Task brief
Among the entries below, only the lines from the one with "Task: Expand See" through the one with "At what coordinates" are wanted, reproduced exactly. Pictures are not wanted.

Source records
+++

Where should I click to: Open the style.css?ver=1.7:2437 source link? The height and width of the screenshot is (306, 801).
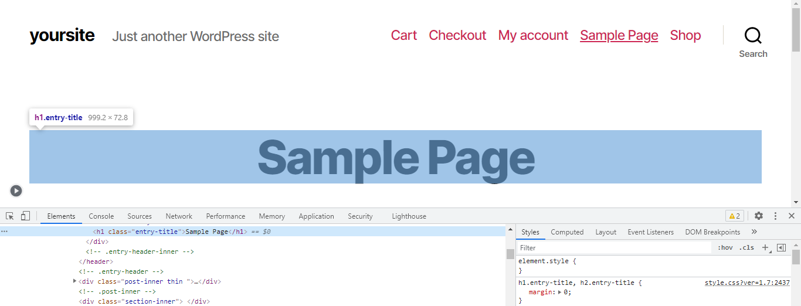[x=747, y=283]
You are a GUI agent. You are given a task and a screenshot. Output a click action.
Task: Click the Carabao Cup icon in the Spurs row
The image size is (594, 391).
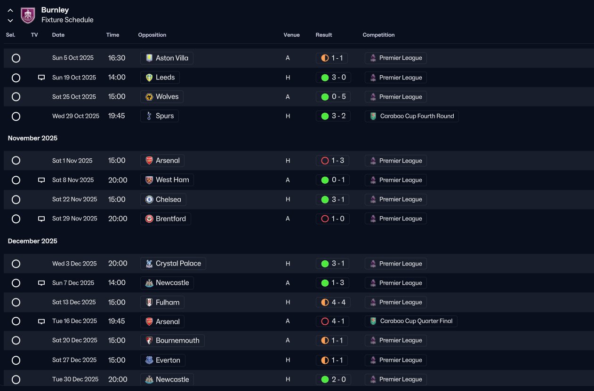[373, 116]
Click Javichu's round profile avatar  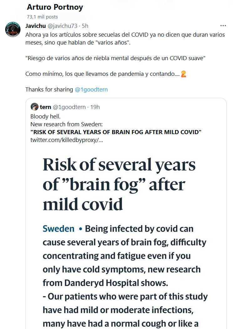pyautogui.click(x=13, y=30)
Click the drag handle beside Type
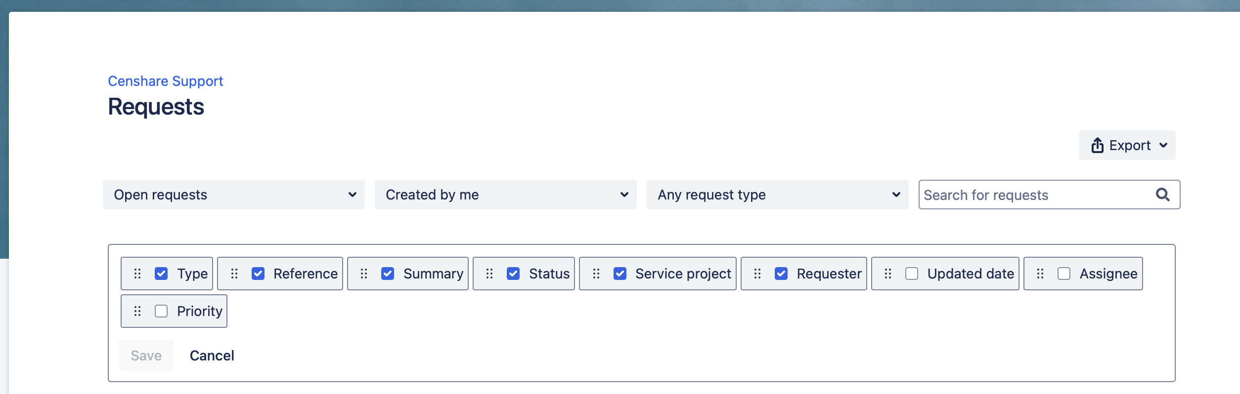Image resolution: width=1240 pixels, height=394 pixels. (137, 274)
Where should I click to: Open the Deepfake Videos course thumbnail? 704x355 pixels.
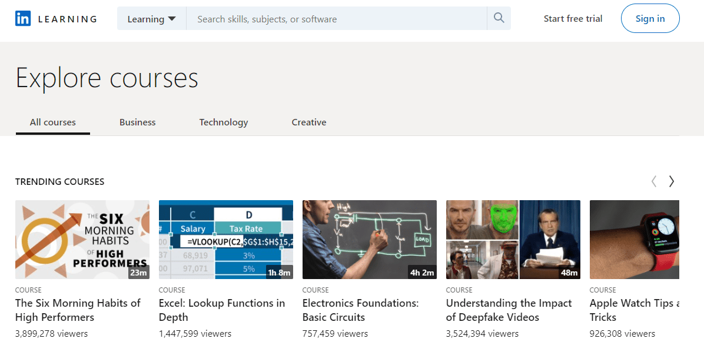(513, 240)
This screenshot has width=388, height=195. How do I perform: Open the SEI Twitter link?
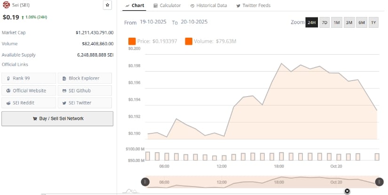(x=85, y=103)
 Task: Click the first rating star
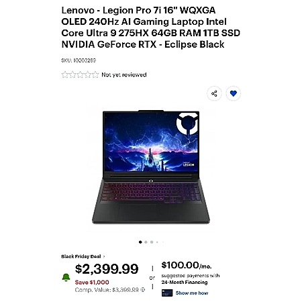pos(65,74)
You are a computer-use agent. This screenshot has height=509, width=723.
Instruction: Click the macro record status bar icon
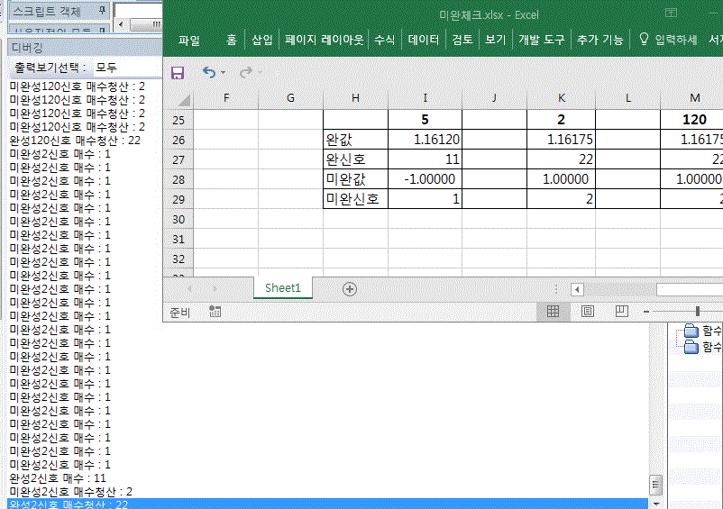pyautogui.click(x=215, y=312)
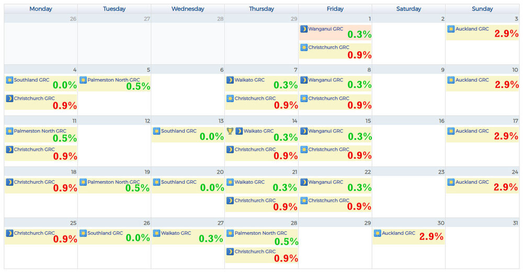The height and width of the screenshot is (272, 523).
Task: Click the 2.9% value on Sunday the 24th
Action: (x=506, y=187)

+++

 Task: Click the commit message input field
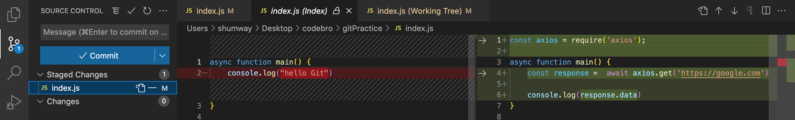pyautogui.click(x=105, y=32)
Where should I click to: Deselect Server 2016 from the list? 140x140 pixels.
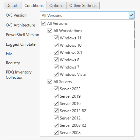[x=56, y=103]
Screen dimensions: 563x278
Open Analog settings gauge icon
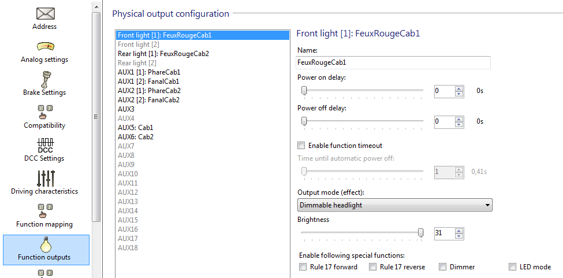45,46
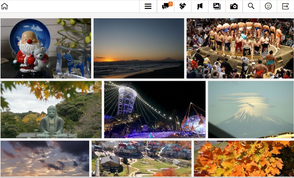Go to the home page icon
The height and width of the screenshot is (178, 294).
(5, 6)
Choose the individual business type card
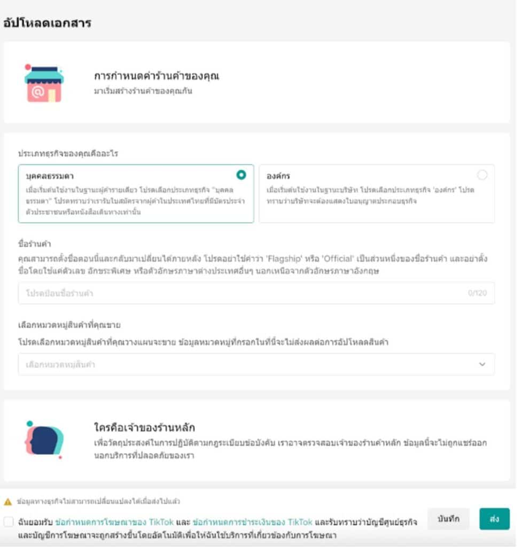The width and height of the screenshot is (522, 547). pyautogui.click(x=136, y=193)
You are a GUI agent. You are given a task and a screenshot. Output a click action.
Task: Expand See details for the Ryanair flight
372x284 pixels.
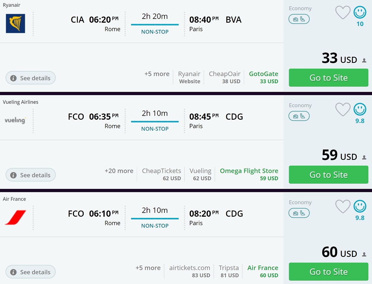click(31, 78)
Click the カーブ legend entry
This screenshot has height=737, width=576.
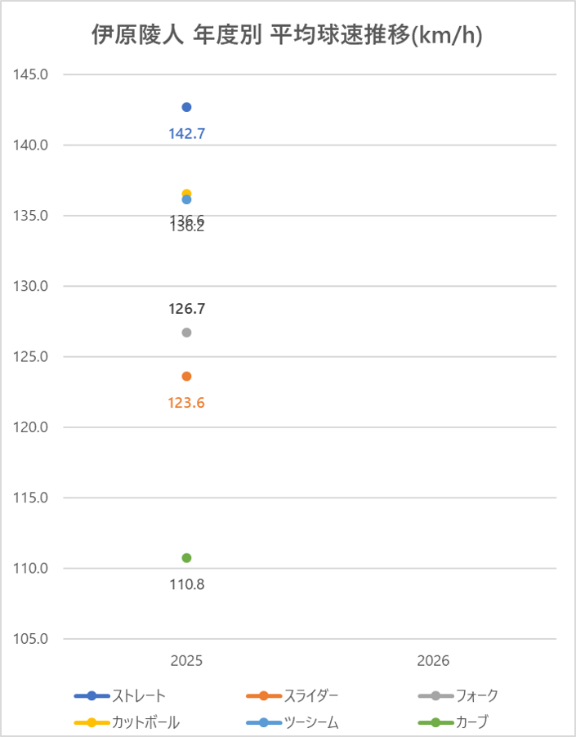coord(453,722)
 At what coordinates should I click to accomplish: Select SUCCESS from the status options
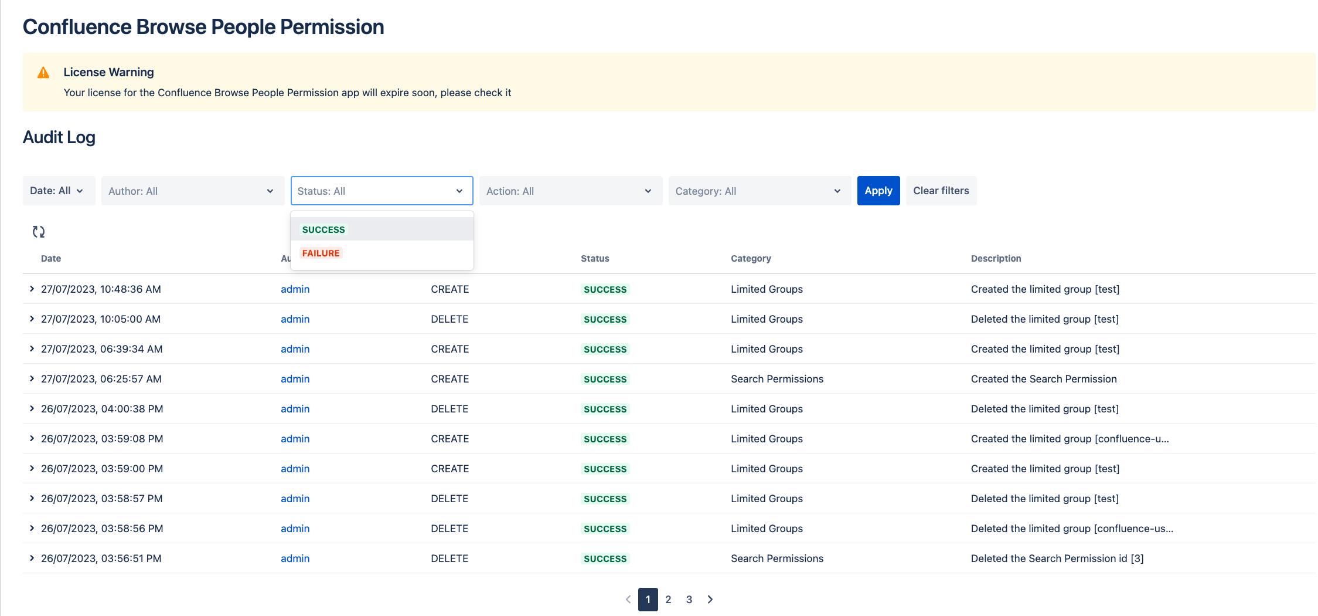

+++

Response area
Task: Expand See details for the Ryanair flight
372x284 pixels.
click(31, 78)
Click the カーブ legend entry
This screenshot has height=737, width=576.
coord(453,722)
 At what coordinates should I click to accomplish: Select SUCCESS from the status options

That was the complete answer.